--- Begin RECORDS SHOWN ---

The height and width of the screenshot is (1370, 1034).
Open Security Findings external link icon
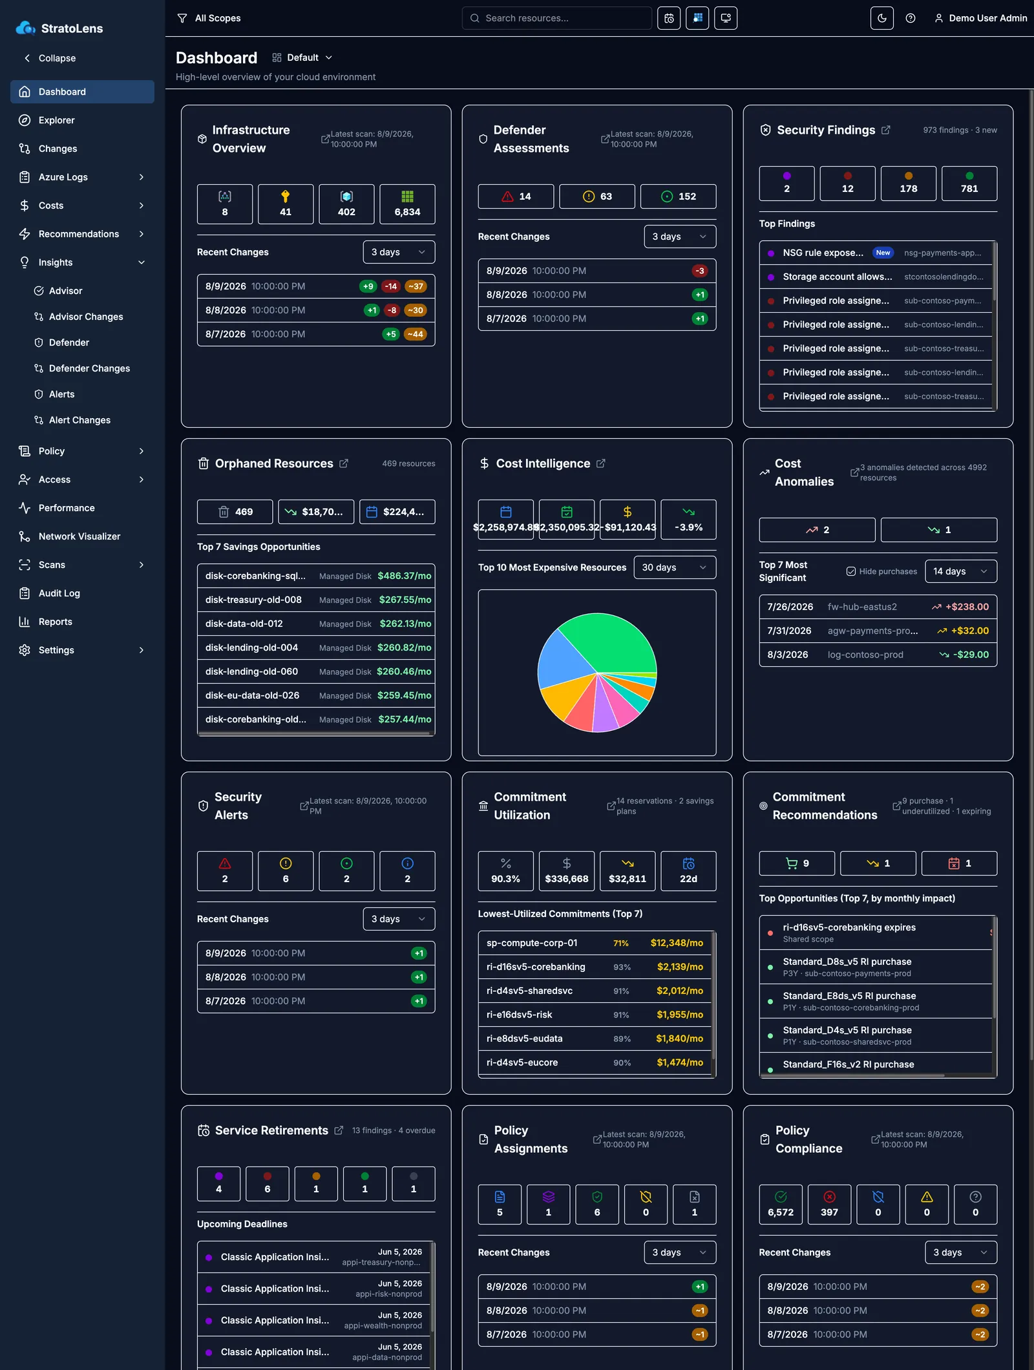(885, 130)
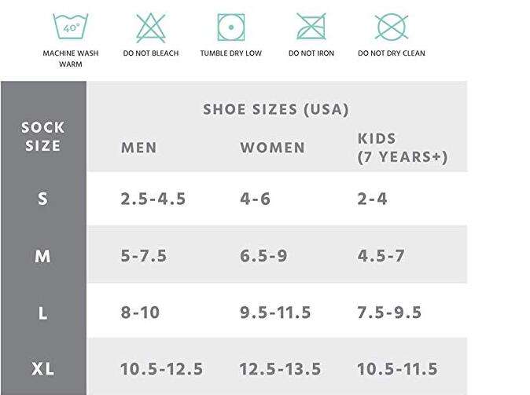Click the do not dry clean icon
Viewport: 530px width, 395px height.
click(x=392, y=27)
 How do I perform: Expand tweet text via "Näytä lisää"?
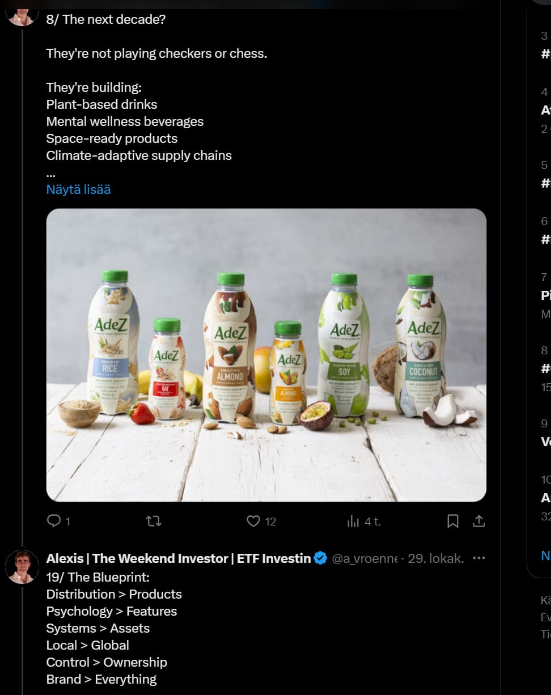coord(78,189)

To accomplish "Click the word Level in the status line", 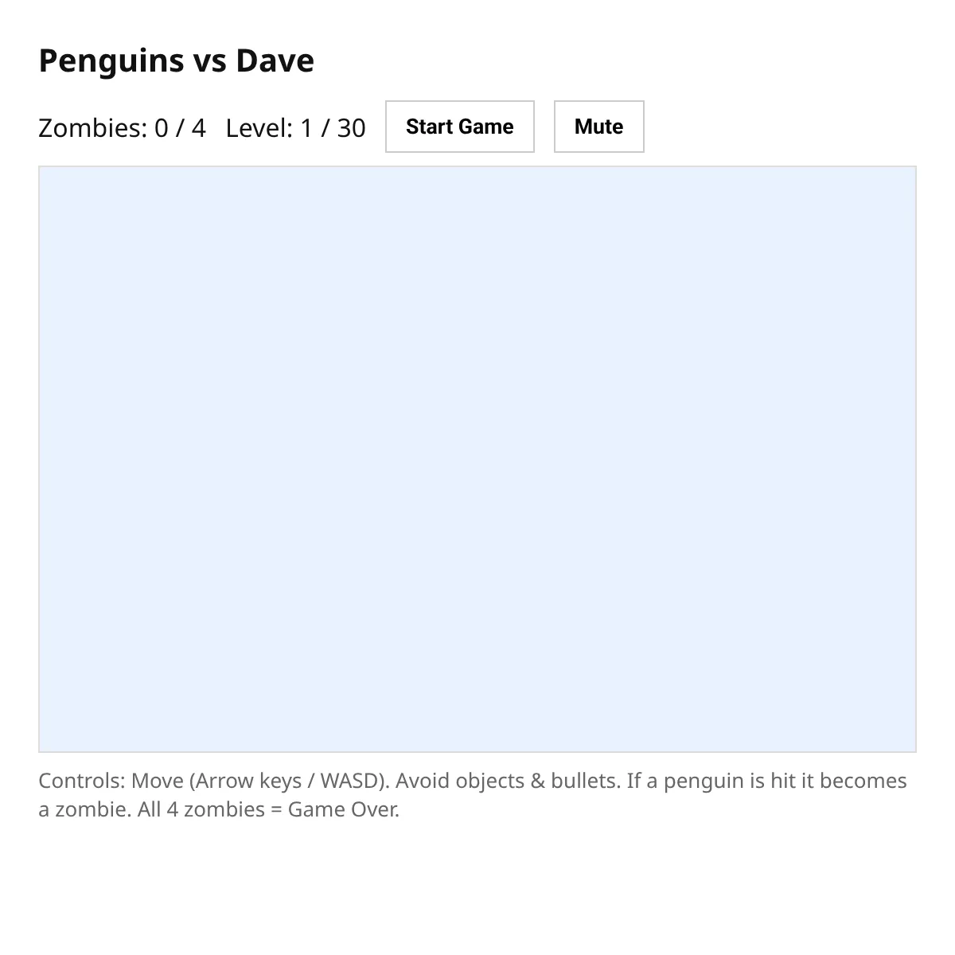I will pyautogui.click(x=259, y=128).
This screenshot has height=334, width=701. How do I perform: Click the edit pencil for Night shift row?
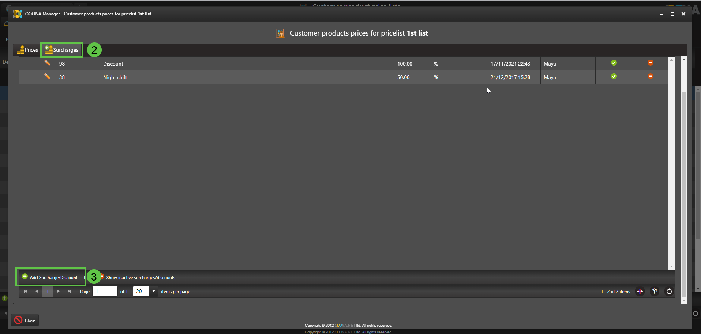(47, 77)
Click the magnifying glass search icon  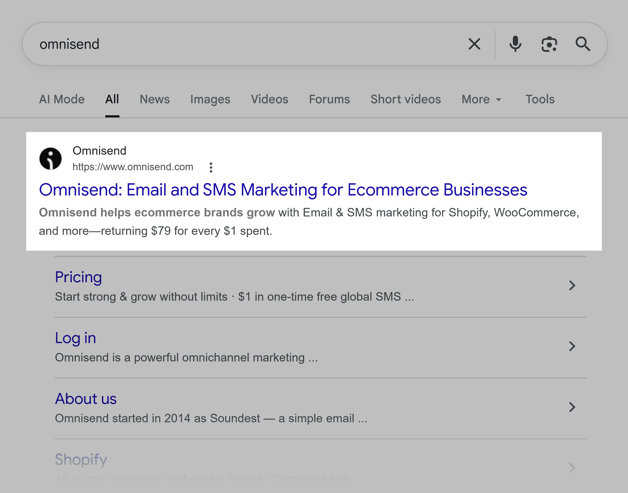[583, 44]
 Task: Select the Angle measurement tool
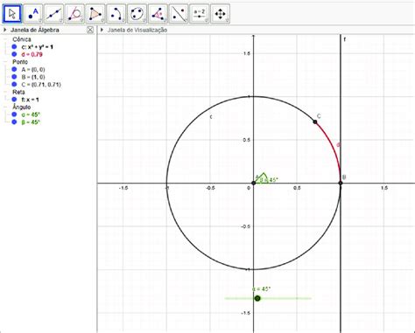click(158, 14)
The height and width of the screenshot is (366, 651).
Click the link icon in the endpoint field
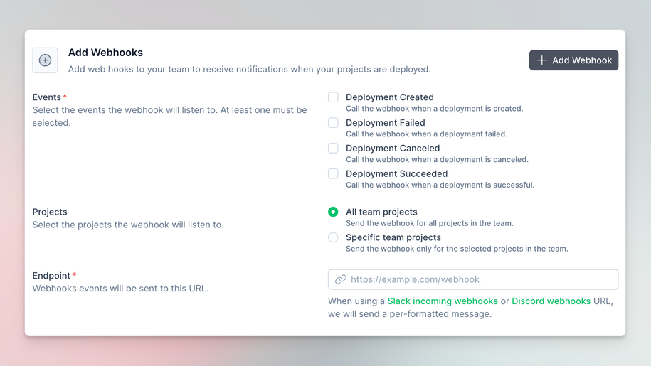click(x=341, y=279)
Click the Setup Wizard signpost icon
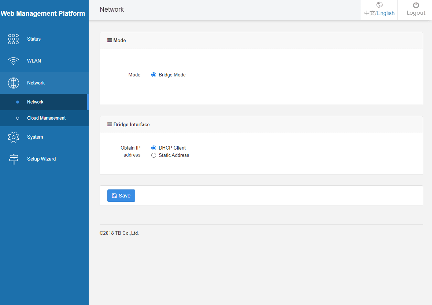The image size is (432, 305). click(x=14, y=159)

--- End RECORDS SHOWN ---
--- Begin RECORDS SHOWN ---

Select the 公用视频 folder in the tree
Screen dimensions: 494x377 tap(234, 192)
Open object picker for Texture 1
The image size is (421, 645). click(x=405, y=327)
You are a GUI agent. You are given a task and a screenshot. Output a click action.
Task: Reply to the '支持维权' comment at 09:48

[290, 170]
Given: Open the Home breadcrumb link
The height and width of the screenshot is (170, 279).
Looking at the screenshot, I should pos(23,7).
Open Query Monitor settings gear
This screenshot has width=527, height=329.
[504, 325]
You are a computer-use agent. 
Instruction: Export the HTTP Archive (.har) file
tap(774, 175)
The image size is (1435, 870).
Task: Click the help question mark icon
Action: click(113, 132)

--- End RECORDS SHOWN ---

## EXERCISE
Please edit the items from the line with "You are a computer-use agent." to the line with "Action: click(113, 132)", changing "computer-use agent" to "browser agent" and leaving everything else as it is. Give back only those lines.

## OUTPUT OF THE TASK
You are a browser agent. 
Instruction: Export the HTTP Archive (.har) file
tap(774, 175)
The image size is (1435, 870).
Task: Click the help question mark icon
Action: click(113, 132)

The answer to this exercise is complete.